O görüşmenin ardından bu kez telefondaki ses namı diğer Çiko Hasan’dı… Hani şu Vergi Dairesi’nin önündeki büfeden Ekmek Teknesi’nin Heredot Cevdet’i aratmayan tavırlarıyla tanıdığımız, Zonguldak siyasetine yön veren, fısıltı gazetesinin başyazarı,  gerçek ayaklı gazete Hasan Bostancı’dan bahsediyorum…

Hasan Ağabey, “Hala uyuyor musun? Oda TV haber yapmış. AKP, Necmettin Aydın’a teklif götürmüş” dediğinde ne zaman şaka, ne zaman gerçek konuşacağı belli olmadığı için ilk önce inanmak istemedim… Ama haber doğruydu… Akşam saatlerinde Necmettin Aydın’ı arayıp haberi teyit ettim. Aldığım intiba Oda TV’nin haberiyle aynı paraleldeydi…

Daha haberin şaşkınlığını atlatamadan arayan bir başka kişi de AKP Genel Merkezi’ne yakın bir kaynağın Necmettin Aydın’ın ikinci sıradan olacağını, birinci sıraya Hüseyin Özbakır’ın, üçe ise Fazlı Erdoğan’ın düşünüldüğünü söyledi…

Her halde şuanda kafası karışan tek kişi ben değilim!

                             ***

Öğlen ise Zeki Çakan’ın Camlı Köşk’te gövde gösterisi vardı…

Ne garip değil mi? Zeki Çakan’ın adı daha düne kadar CHP ile anılıyordu… Dün ise MHP saflarından siyasete girdi… Her ne kadar antipatik bulsam da, Çakan bu şehrin siyasetinde hala etkisi olan bir isim… Dün o etkiyi salonda hissettirse de bir şeyi söylemeden geçemeyeceğim. Sayın Çakan, bir hafta önce CHP’den aday adayı olsa o salonda zafer işareti yapacaktı, bir hafta sonra MHP’den aday olunca bozkurt işareti yaptı…

Size göre de tuhaf olmadı mı?

                                 ***

Günün en önemli haberi ise Gelik’ten geldi. Maaşlarını alamayan işçiler ocaktan çıkmayarak eylem yaptıç. Hükümet, Soma ve Ermenek faciası sonrasında toplumun gazını almak için özel madenlerde çalışan işçilere en az iki asgari ücret ve hafta sonu tatili hakkı tanıyordu… Kim buna itiraz edebilirdi ki? Ekmeğini kelle koltukta kazanan insanlar için bu azdı bile… Ama kötü olan, hükümetin bu hamlesi, apar topar çıkarılmış, altı boş, hiçbir hazırlığı olmayan bir projeydi…

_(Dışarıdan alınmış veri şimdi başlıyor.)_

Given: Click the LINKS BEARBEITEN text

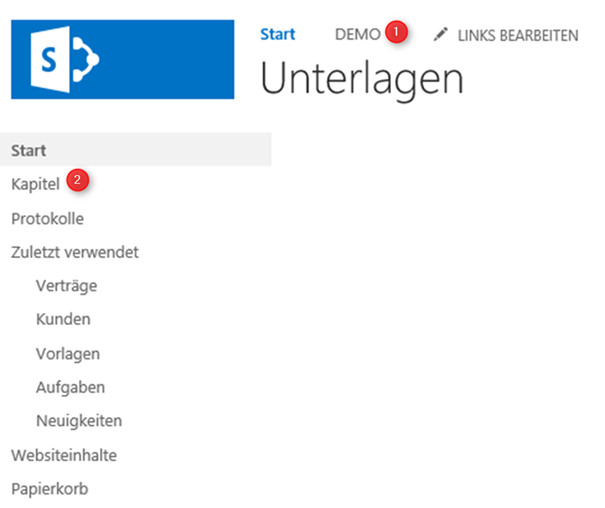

Tüm sorunları halının altına süpürmek yerine “torba”ya atan hükümet, aslında kendi bacağına sıktığının farkında değildi… Bakın Torba Yasa sonrası yüzlerce madenci işsiz kaldı… İnsanlar artık düzenli maaş alamıyor… Mart sonu gelmeden birçok maden şirketinin ücretsiz izin vererek işçileri çıkarması bekleniyor…

Şimdi oturup düşünmek lazım… Torba Yasa, Zonguldak için iyi mi oldu kötü mü oldu?